Behavior change can be difficult. What does the study show about the best ways to achieve it?

In many studies, patients are told what to do. One of the unique aspects of this study is that we allowed patients to choose which behavior they wanted to work on and to set their own goals and action plans according to what they felt confident they could accomplish. Patients built on those goals over time. The idea is for patients to achieve a goal and feel confident so they can build on that success. This process translated to significant improvements in health behaviors during the study period. Theoretically, this process should translate to longer-term change, but future research will need to investigate this.

Do you think individuals and couples in the intervention group benefited in ways that are not reflected in the data?
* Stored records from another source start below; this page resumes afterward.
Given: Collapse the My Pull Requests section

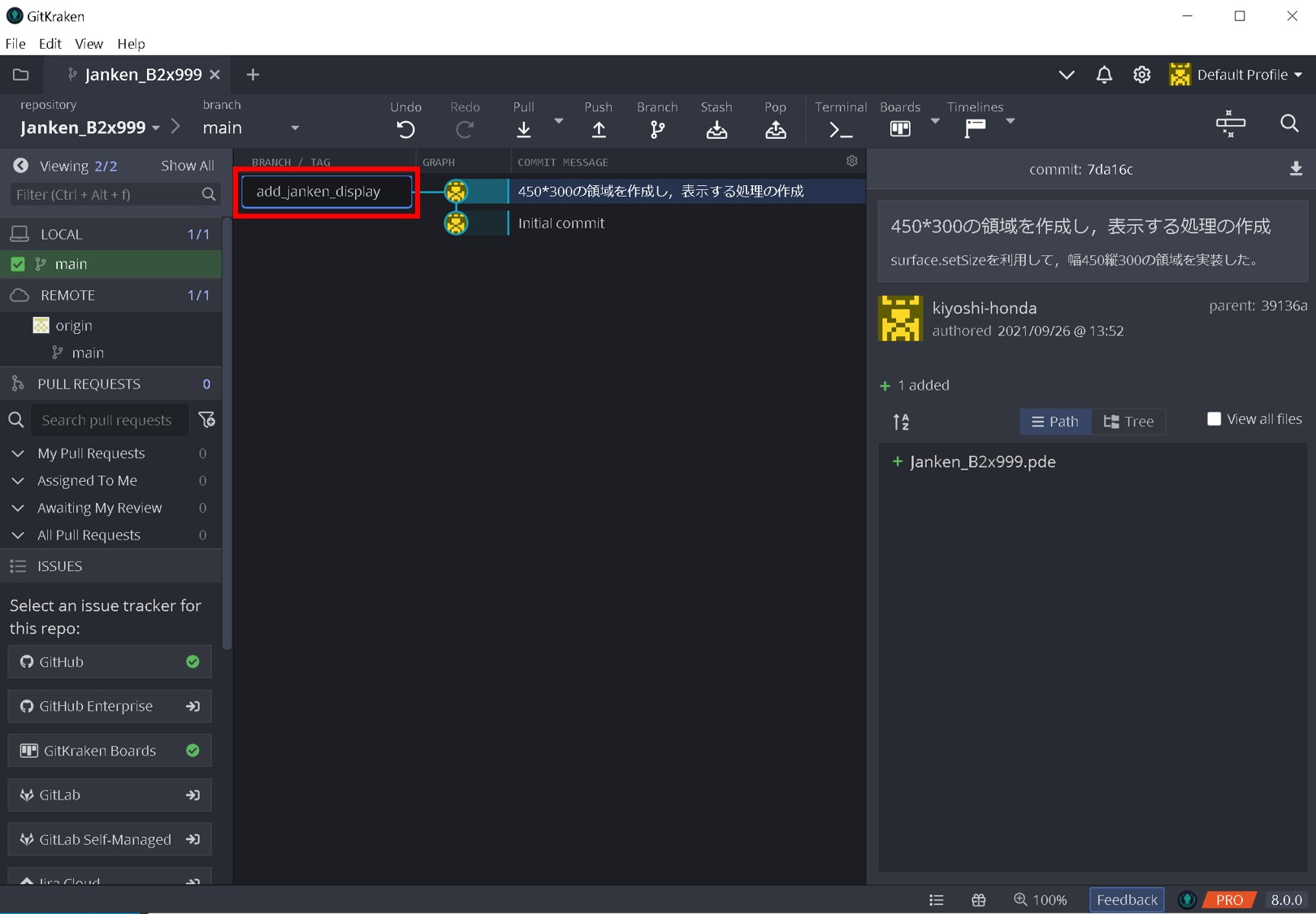Looking at the screenshot, I should click(x=18, y=453).
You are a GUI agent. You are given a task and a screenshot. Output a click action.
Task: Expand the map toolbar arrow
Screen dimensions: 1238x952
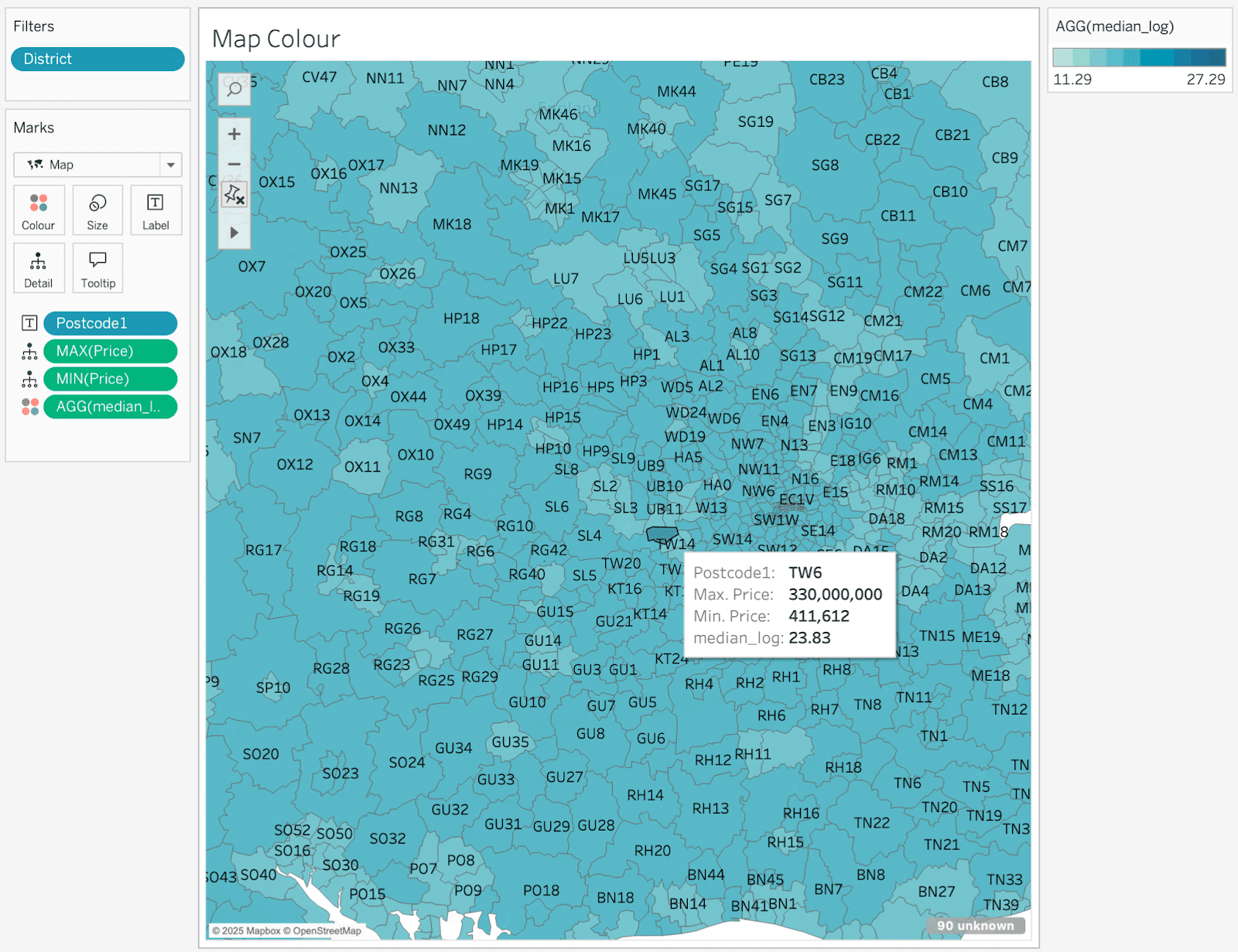pos(234,232)
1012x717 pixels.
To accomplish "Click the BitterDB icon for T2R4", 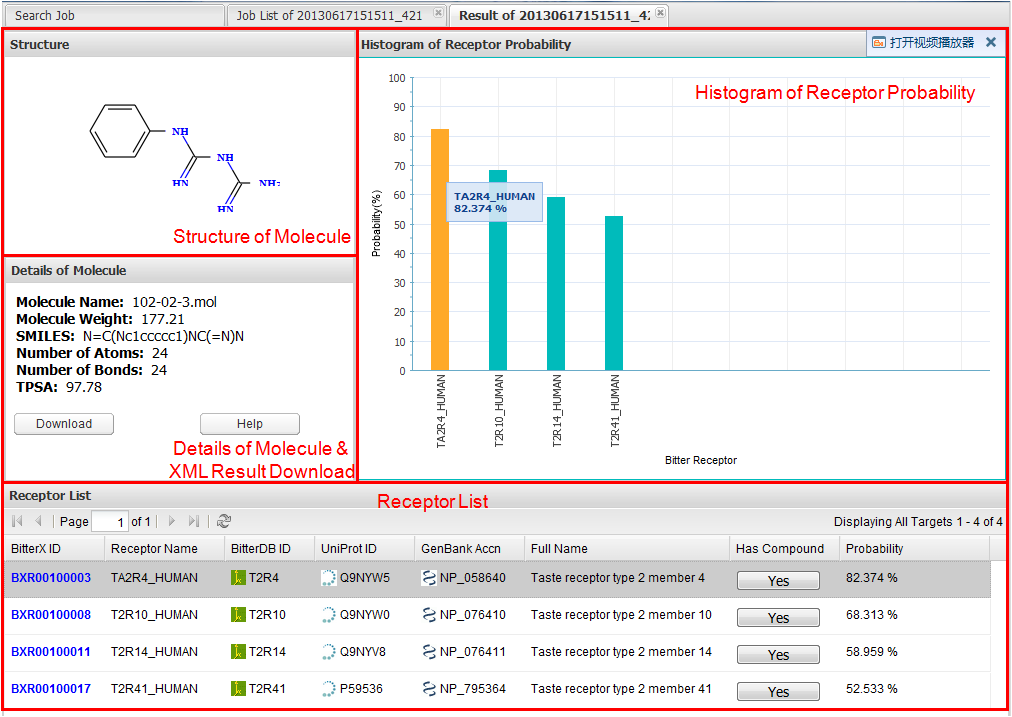I will 238,578.
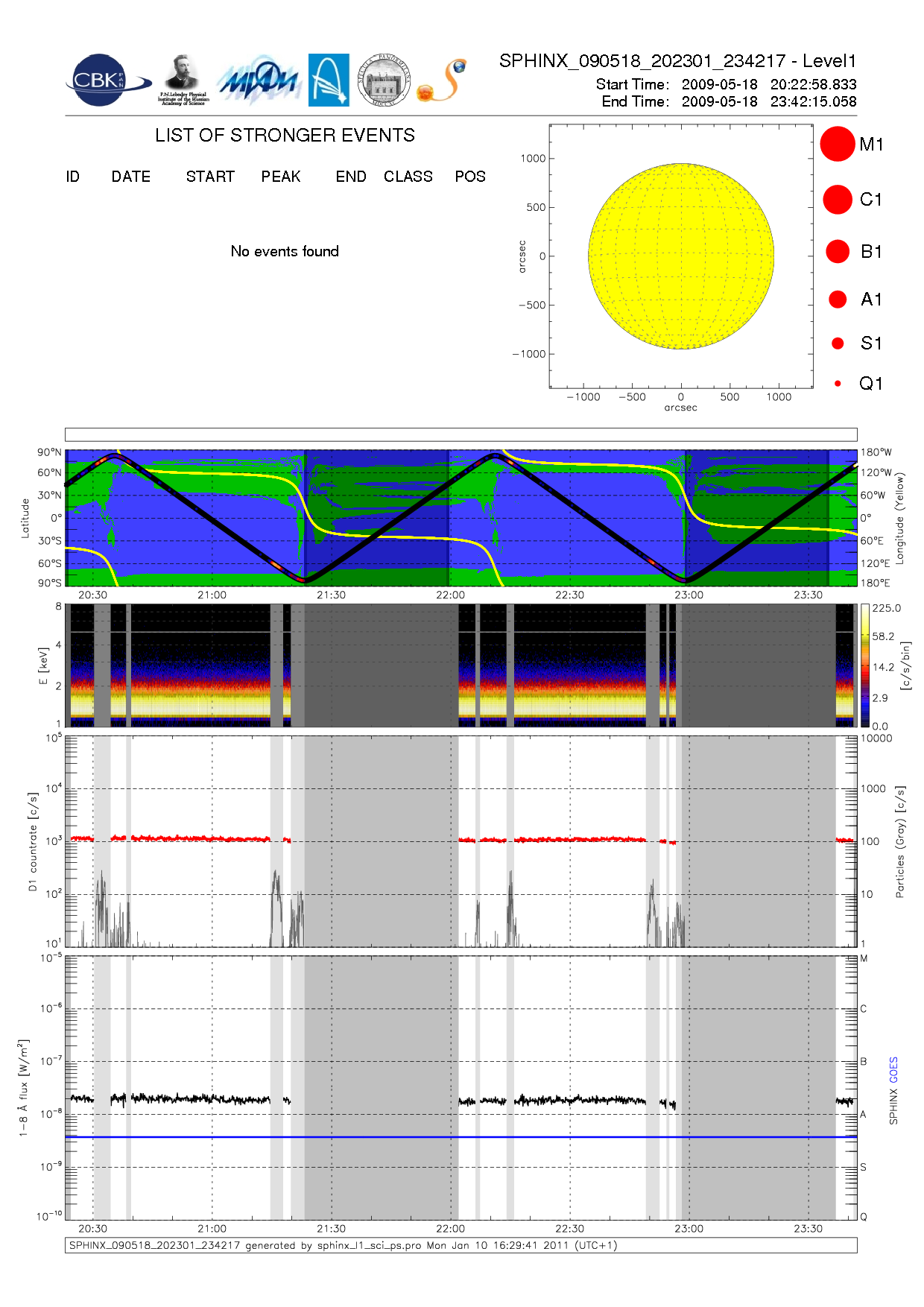Click the CLASS column header
The image size is (924, 1307).
point(408,177)
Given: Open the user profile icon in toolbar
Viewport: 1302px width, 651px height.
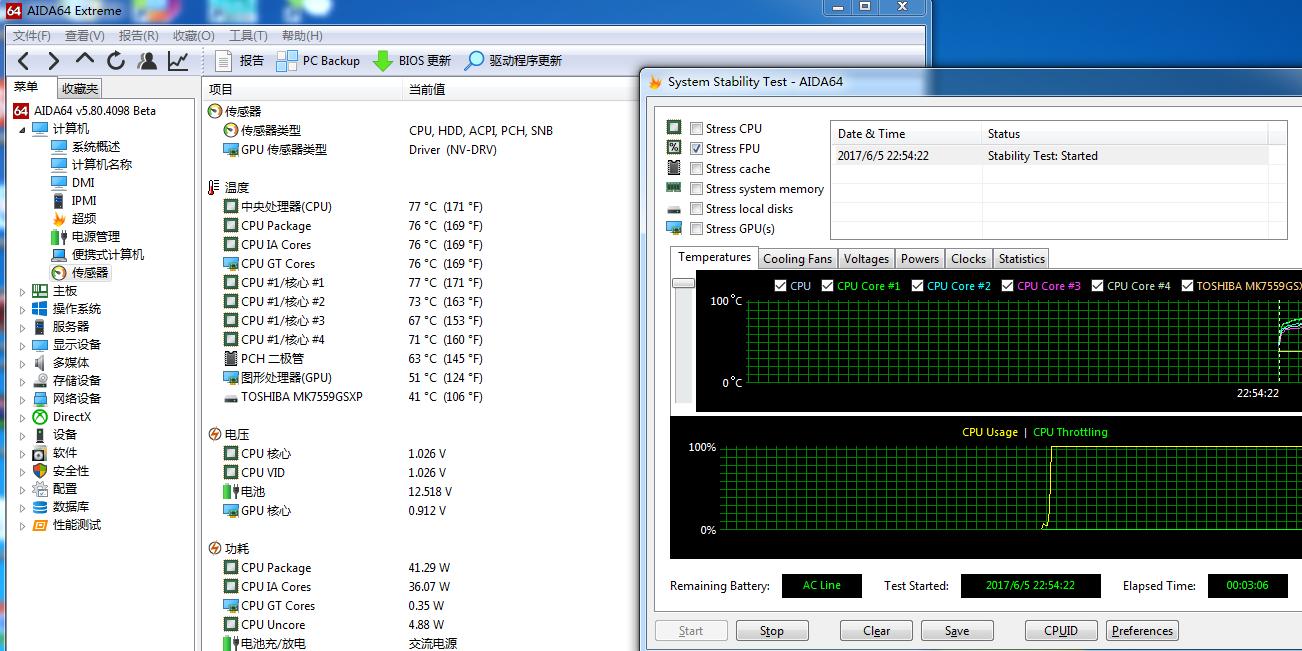Looking at the screenshot, I should tap(147, 61).
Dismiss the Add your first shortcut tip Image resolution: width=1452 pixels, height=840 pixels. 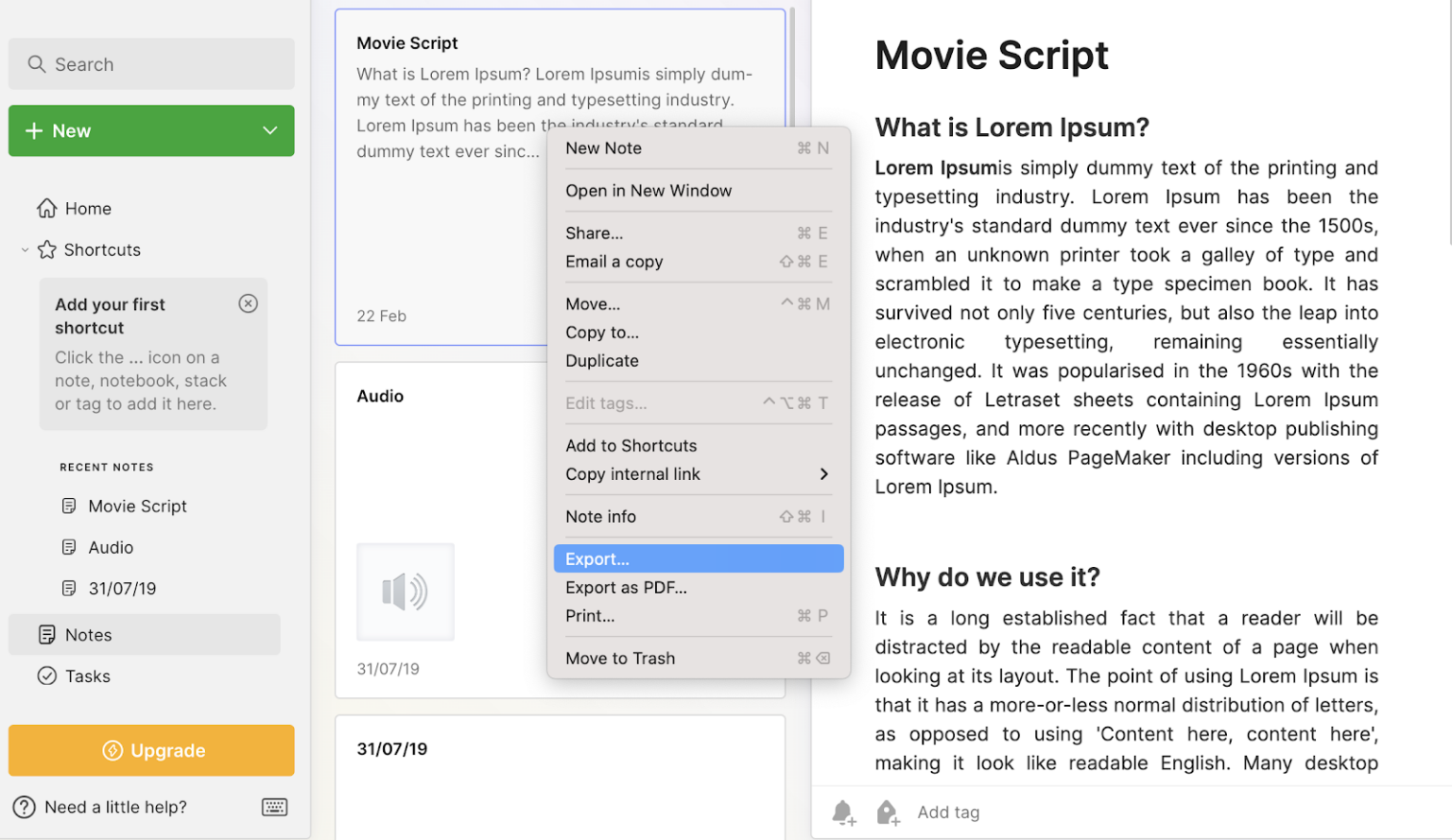[248, 303]
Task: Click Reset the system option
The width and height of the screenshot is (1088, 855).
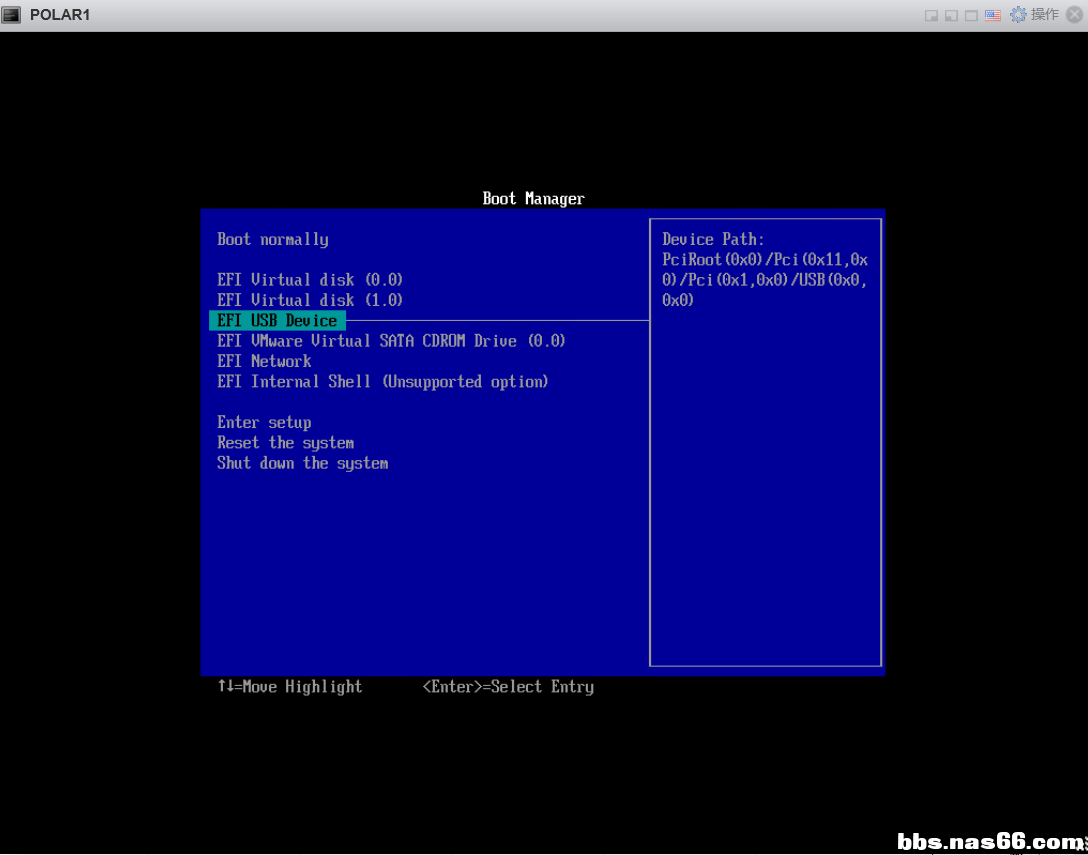Action: tap(285, 443)
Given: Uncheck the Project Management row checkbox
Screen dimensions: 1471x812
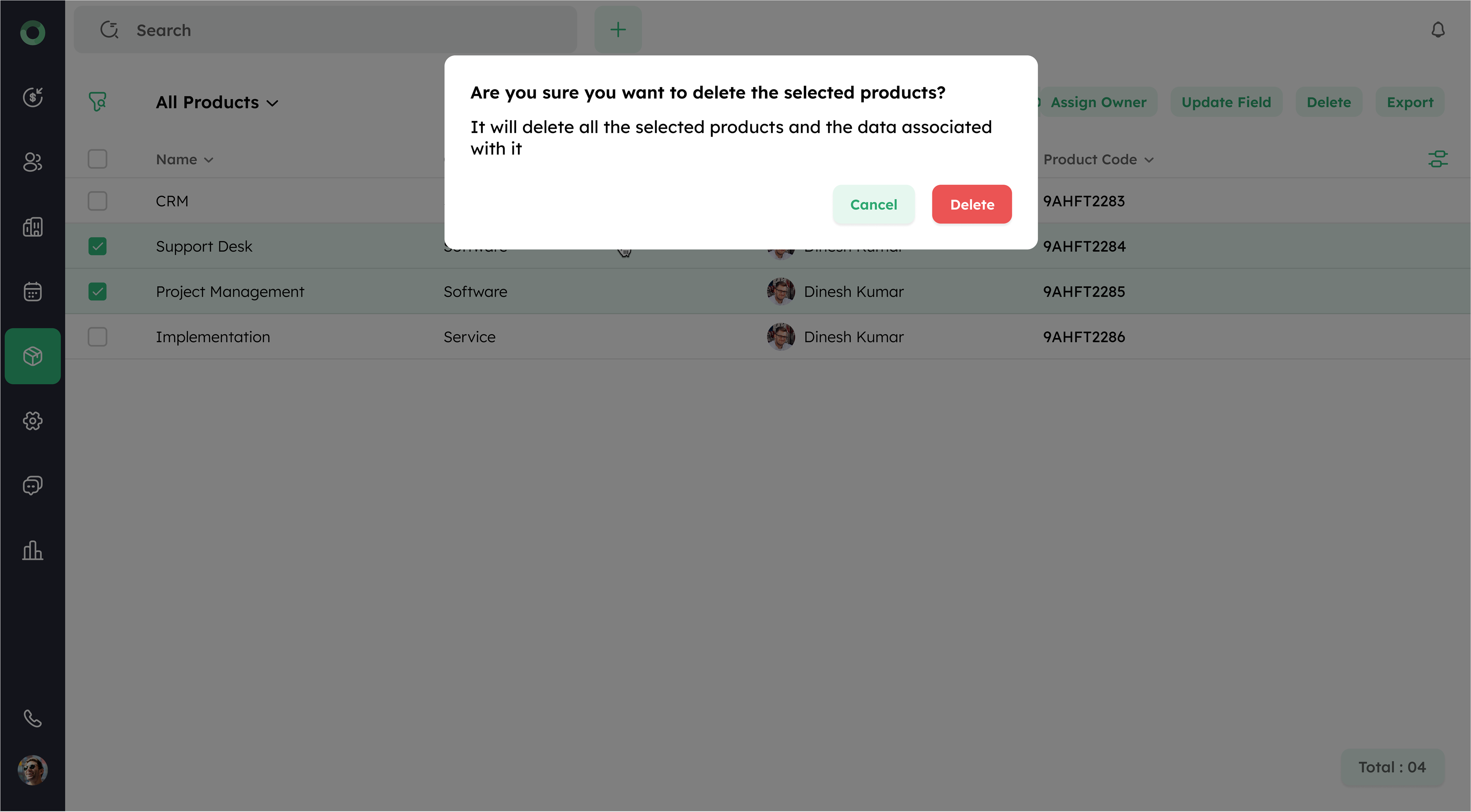Looking at the screenshot, I should point(98,292).
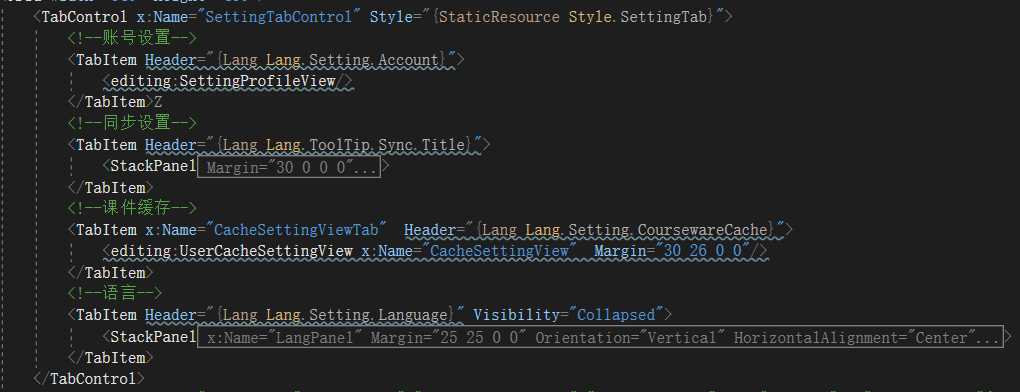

Many of our patients have other chronic conditions for which dietary and physical activity changes may be beneficial, such as high blood pressure or diabetes. We did not measure the effects on those outcomes. In addition to clinical outcomes, the intervention could affect psychological processes like social support between spouses. In future analyses, we will examine whether the intervention affected social support and self-efficacy, or confidence, for diet and physical activity.

Could you share an anecdote about new habits that couples formed as a result of the study that you think they will stick to and that will benefit them in years to come.

At the end of the study, I conducted qualitative interviews with almost 30 patients and spouses who received the intervention, to learn about their experience. Anecdotally, several patients reported that they developed new habits during the study that would be easy to continue. Examples were label reading, different ways of preparing foods —for example, grilling instead of frying—and portion control. Research will need to determine whether these anecdotes are representative of the study sample and whether the changes translate to long-lasting outcomes.

The cost of the intervention per couple, $148.16, seems very modest. Was it designed specifically to be low-cost? How important is it to view the findings in light of this cost factor?

My main motivation for choosing telephone delivery was to maximize reach. One benefit is that telephone is relatively low-cost, so patients were able to receive nine 14-minute calls and spouses were able to receive nine 9-minute calls without breaking the bank. Even if the effect is small on average, or applies to only a proportion of patients, if the cost is so low, it may be worth implementing the intervention in primary care.